→ **About this exercise**: Copy the records below, from the line containing "Viewport: 820px width, 461px height." through the last line; leave out pictures.

[[ Exercise data, beginning ]]

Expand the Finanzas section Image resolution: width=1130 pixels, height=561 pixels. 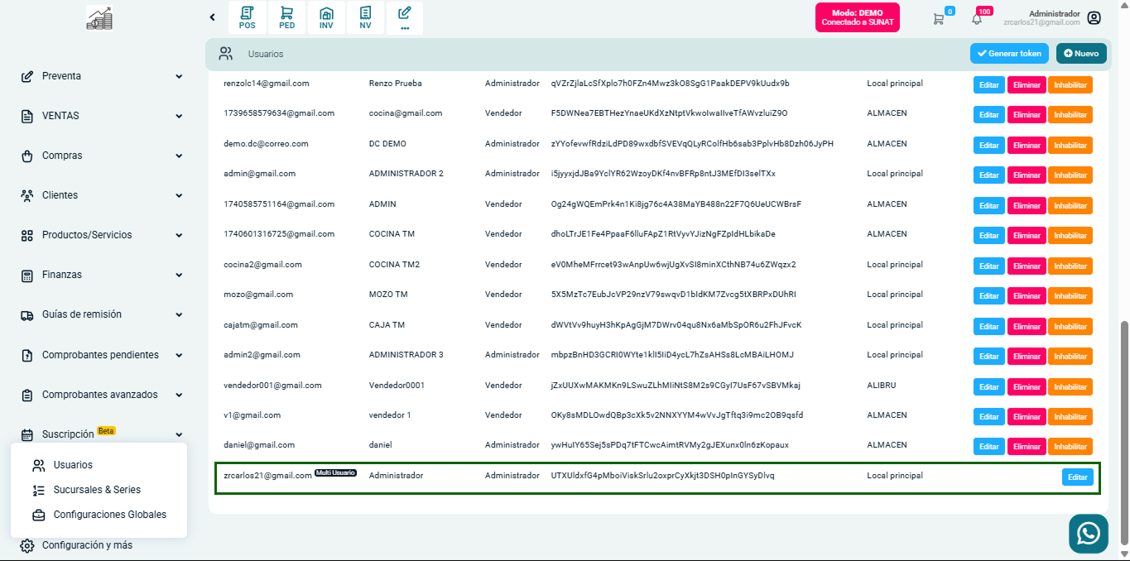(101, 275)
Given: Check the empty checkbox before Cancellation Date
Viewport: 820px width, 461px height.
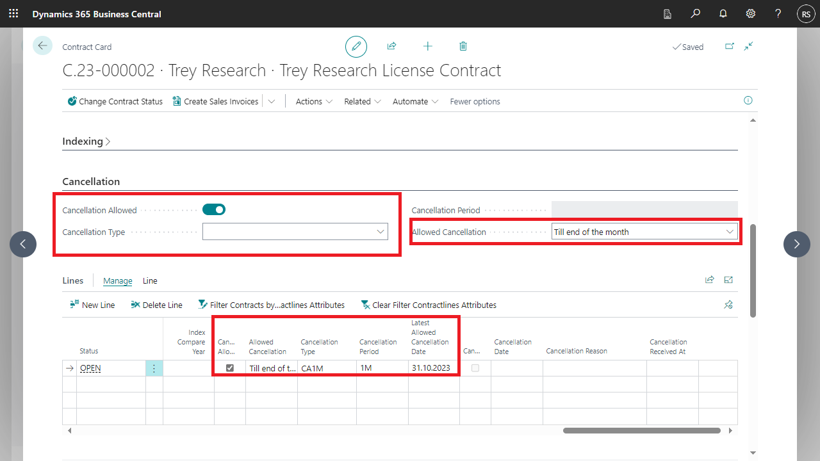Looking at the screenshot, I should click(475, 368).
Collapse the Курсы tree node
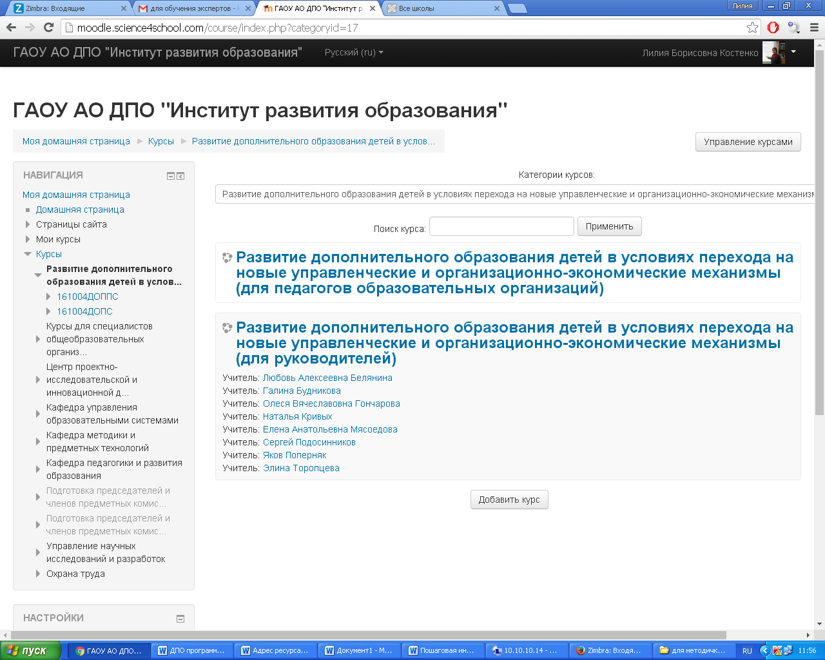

[[ Exercise data, end ]]

→ **Answer space**:
Viewport: 820px width, 461px height.
Looking at the screenshot, I should click(475, 368).
Collapse the Курсы tree node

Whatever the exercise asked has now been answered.